Para uma temática comumente protagonizada por homens, Causeway tem no papel central uma personagem feminina, Lynsey (Jennifer Lawrence), uma ex-engenheira militar que foi gravemente ferida enquanto servia no Afeganistão. Como Neugebauer pretende narrar esse relato sobre recuperação e trauma, pode ser percebido logo nos primeiros minutos, na sequência em que Lynsey acorda de um pesadelo. Notemos que a narrativa não incrementa nenhuma cena extra como recurso às lembranças do atentado sofrido, apenas temos para observação como tais danos afetam a protagonista física e mentalmente, tudo isso voltado em demonstrar da forma mais vulnerável e franca possível nos gestos e nuances da personagem.

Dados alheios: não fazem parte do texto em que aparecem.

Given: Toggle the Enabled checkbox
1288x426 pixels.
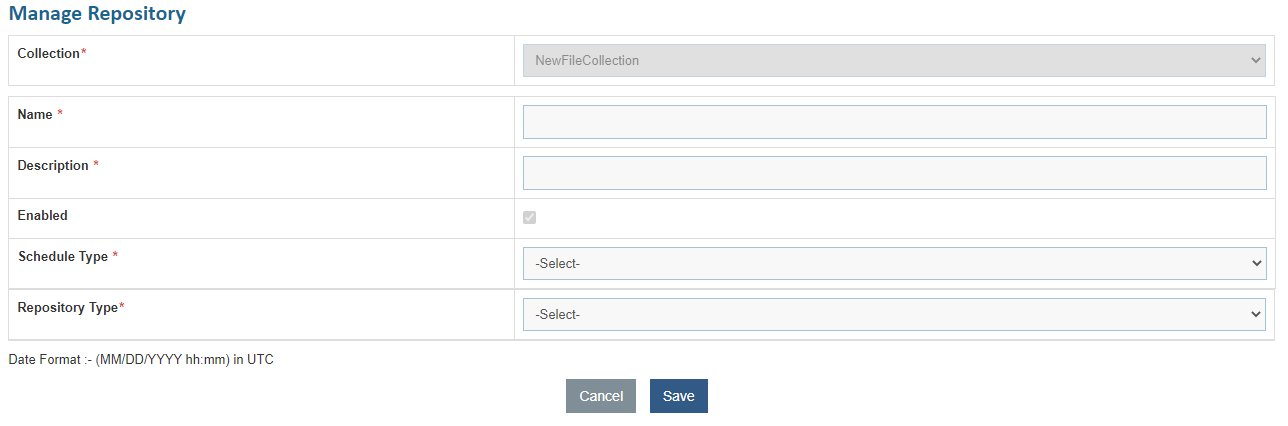Looking at the screenshot, I should pyautogui.click(x=530, y=217).
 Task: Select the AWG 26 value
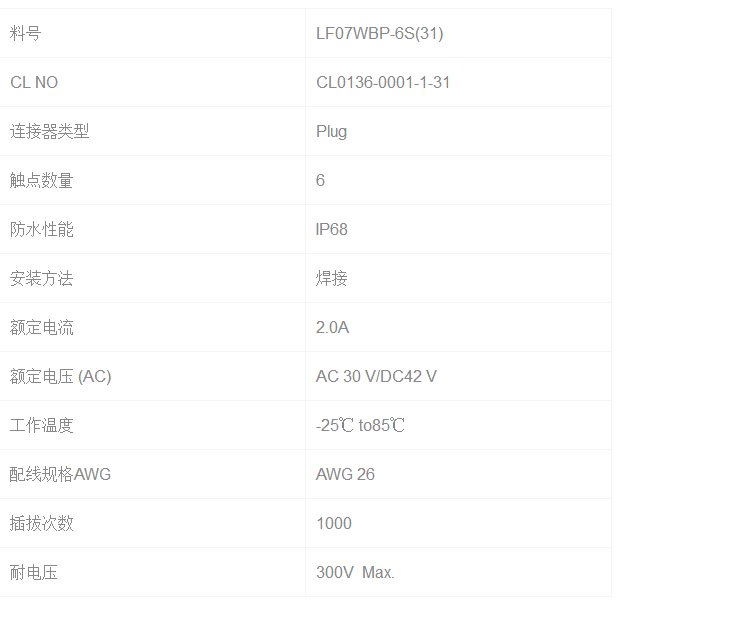345,474
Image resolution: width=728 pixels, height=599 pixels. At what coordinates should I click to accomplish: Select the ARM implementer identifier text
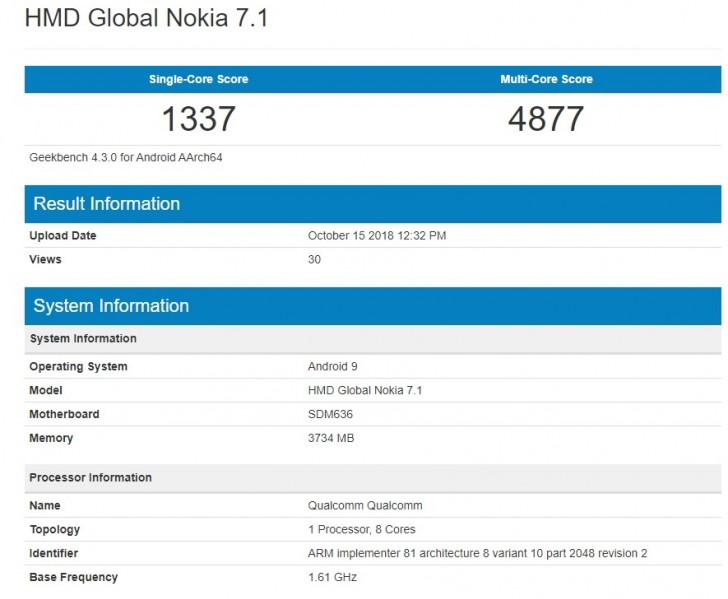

É uma escolha um tanto que arriscada, não ousa propor um estudo de personagem sem oferecer muitas informações, pois, não há nada para saber além de que Lynsey foi mandada para casa para sua recuperação, e todo o resto depende de como ela conversa com seu entorno. Certo de que Lawrence está excepcional em sua performance ao transmitir com fragilidade e dor os conflitos internos de sua personagem. O olhar vazio e perdido, o constante desconforto diz mais sobre a entrega da estrela de Inverno da Alma para o papel do que o telespectador conseguir se simpatizar com o que está sendo contado.

A forma como o roteiro escrito por Ottessa Moshfegh, Luke Goebel e Elizabeth Sanders indica que seguirá uma percepção diferente no que abarca a reabilitação de Lynsey é algo que se resolve na introdução do longa que, nos dez minutos iniciais, foca no processo de fisioterapia. Com ajuda de elipses, compreende-se que Lynsey se sente pronta para tentar seguir em frente e voltar a normalidade, o que surge adiante é: para onde o filme está indo? O retorno da personagem a sua cidade natal induz à expectativa de como o passado será usado em paralelo a sua reconstrução, que marca também a dificuldade de trabalhar a coordenação motora, a concentração e memória ao dirigir, mas o incômodo que sempre volta é que pouco se sabe sobre Lynsey.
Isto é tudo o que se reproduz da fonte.